(設問):
**1.** 映画評について、次の問いに答えてください。
(a) トニーが字の読み書きを苦手としているのはなぜですか。
(b) キーオ夫人はエイリシュにとってどのような立場の人ですか。
(c) 姉のローズは何が原因で亡くなりましたか。
**2.** 映画評の最後の文に続けて、その先を書いてください。

(本文):
++++
彼のこの映画での妙にモッタリとした喋り方は演技なのか地なのかわからなくて、観ながら「もっと早く喋れ^_^;」と思ったけど、トニーは学校に通っていないので字の読み書きが苦手ながら、家族思いでエイリシュに対しても極力紳士的であろうとする。

この映画の中でトニーが何か問題を起こすことは一度もない。

エイリシュの下宿の主人のキーオ夫人(ジュリー・ウォルターズ)も彼のことを気に入る。

だから映画だけ観ていると、これ以上ないぐらいに理想的な夫なんですよね。

なのに、なんでエイリシュは地元で別の男と会って母親にも期待させるような振る舞いをしたのかというと、やはり老いた母を一人故郷に残してアメリカで生活することに迷いが生じていたんだと思う。

一番の理解者であった姉のローズが急病で亡くなってしまったことで、エイリシュはこれからの人生について再び考え直さなければならなくなったのだ。

だから結婚してるのにジムに気を持たせるような行動をしたエイリシュを責める意見もわかるけど、姉の死はまったくの想定外だったし、ジムとの再会も地元で仕事にありつけるチャンスが巡ってくることも考えてもいなかったから、アイルランドで生きる、という選択肢も頭をよぎったんでしょう。単にジムが金持ちの家の息子だからクラッときたんではないはずだ(もちろん、それも理由の一つではあるだろうけど)。

僕はそれはとても人間的な迷いだと思う。
++++
(参考資料):
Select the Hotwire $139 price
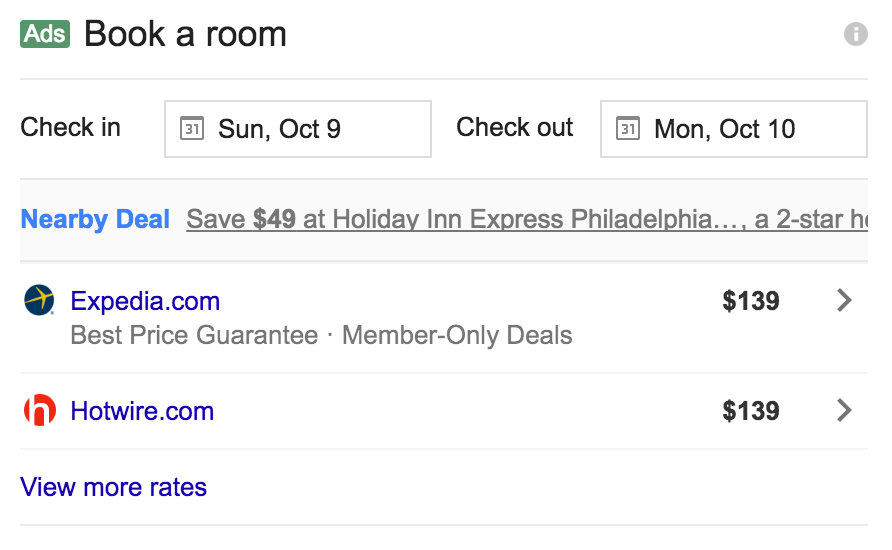Viewport: 892px width, 550px height. point(751,411)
++++
(解答例):
**1.**
(a) 学校に通っていないからです。
(b) エイリシュの下宿の主人です。
(c) 急病です。

**2.**
人間って、正しいか間違ってるかだけで物事を判断するわけでも行動するのでもないから。

それでも最終的にトニーの許に帰っていくからこそ、観客はぎりぎりエイリシュの行動に納得できるんでしょう。

『マディソン郡の橋』のメリル・ストリープの迷いもまた、古い価値観の中での生活からの脱出、という夢想がどこかにあったんだろうけど、この『ブルックリン』のエイリシュの逡巡はもうちょっと現実に即したものだったんじゃないかと思う。

こういうところも日本人である僕たちには実に理解しやすいのではないだろうか。

ただ好きだから、愛しているから、というだけではない、綺麗事だけじゃないさまざまな事情や状況。

そういう中で人は「選択」していく。

エイリシュはアメリカに渡る前に勤めていた店の主人のケリー夫人(ブリッド・ブレナン)に呼び出され、彼女がアメリカで結婚していながらジムと良い仲になっていることについて詰問される。

では、ケリー夫人が何も知らず彼女を問い詰めなかったら、エイリシュはアメリカには帰らなかったのだろうか。




もしかしたらそうかもしれない、と思わせるところも巧いなぁ、と。

だから確実なものなんてないのだ、と。

人生における「幸せ」とか「安定」というのは、かなり危ういバランスの上で保たれているのかもしれない。

映画の冒頭とラスト近くに登場するケリー夫人は、この映画ではほとんど唯一といっていい、「嫌な人物」である。

ブルックリンの下宿で同居している一見意地悪そうな女性たち(エミリー・ベット・リッカーズ、イヴ・マックリン)でさえもエイリシュに化粧を教えてくれたり、けっしてただの「悪者」としては描かれていなかったのに、ケリー夫人だけは「田舎町の偏狭で閉鎖的な悪しき人間関係」の象徴のような存在として描かれている。




地元に住むエイリシュの母のいつもどこか沈んだような悲しげなまなざしも印象的だった。

エイリシュの実家では食事の時に家族の間で会話がない。母も姉もエイリシュも皆黙ってナイフとフォークを動かして食べる。見ていて気分が重くなるし、おいしそうでもない。賑やかなブルックリンの下宿とは対照的だ。




映画の中でこういう小さなディテールを丹念に積み上げている。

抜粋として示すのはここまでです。